* **MATERIAL FOR THIS EXERCISE**:
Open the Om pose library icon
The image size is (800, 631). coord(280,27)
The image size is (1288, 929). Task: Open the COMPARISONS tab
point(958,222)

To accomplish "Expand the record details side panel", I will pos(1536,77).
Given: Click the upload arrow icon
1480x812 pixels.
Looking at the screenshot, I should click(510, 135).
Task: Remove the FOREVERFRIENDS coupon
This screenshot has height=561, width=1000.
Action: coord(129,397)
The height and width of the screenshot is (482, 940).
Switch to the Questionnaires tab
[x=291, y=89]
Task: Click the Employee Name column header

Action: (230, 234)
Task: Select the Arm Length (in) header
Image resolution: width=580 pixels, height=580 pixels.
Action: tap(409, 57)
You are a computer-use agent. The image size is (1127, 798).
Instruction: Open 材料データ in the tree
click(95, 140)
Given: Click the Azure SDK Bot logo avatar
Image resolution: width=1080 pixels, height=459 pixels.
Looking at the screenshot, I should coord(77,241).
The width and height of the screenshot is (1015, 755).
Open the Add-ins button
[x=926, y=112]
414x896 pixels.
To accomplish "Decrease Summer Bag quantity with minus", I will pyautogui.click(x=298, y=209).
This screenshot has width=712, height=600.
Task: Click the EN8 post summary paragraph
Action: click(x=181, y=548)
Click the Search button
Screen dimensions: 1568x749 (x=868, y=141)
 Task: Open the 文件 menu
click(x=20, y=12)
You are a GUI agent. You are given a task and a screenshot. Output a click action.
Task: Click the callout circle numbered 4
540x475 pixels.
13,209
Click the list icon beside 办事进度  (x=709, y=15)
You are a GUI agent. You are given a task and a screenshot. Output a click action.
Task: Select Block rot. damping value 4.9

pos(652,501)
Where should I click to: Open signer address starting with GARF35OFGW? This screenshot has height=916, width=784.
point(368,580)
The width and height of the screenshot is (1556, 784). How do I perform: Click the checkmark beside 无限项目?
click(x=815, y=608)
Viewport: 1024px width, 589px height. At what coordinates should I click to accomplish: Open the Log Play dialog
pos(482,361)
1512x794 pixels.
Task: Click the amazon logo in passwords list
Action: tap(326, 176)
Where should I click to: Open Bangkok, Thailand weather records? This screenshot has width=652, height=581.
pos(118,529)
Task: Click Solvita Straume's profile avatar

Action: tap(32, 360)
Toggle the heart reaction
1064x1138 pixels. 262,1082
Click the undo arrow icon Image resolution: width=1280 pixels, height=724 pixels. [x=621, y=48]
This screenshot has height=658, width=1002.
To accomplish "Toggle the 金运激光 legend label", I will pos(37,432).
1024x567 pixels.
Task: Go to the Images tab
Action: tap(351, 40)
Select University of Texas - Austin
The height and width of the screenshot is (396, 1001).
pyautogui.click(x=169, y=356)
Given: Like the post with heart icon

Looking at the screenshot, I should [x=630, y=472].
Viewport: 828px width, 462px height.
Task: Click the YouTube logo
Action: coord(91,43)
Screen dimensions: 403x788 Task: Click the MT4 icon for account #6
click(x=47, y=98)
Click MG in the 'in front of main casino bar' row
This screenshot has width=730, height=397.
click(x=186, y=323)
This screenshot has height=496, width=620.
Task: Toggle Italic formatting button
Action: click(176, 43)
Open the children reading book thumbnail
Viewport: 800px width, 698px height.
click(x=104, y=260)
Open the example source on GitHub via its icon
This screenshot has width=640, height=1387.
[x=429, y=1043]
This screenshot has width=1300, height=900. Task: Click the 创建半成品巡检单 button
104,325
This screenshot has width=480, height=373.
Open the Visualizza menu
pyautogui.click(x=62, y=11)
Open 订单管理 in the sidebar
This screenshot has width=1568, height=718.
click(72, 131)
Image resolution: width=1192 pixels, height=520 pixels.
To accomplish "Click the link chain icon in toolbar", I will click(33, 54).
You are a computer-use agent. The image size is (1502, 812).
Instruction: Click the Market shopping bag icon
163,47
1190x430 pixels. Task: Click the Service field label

* **AIM OF THE EXERCISE**: Your response should be each line that includes the word "agent", copied from the records.

* **SOLVED PROBLEM**:
You are a computer-use agent. The image size is (1127, 798).
You are a GUI agent. You are given a task and a screenshot. Output a click action.
You are a GUI agent. You are given a task and a screenshot. Output a click action.
You are a computer-use agent. The image size is (1502, 812).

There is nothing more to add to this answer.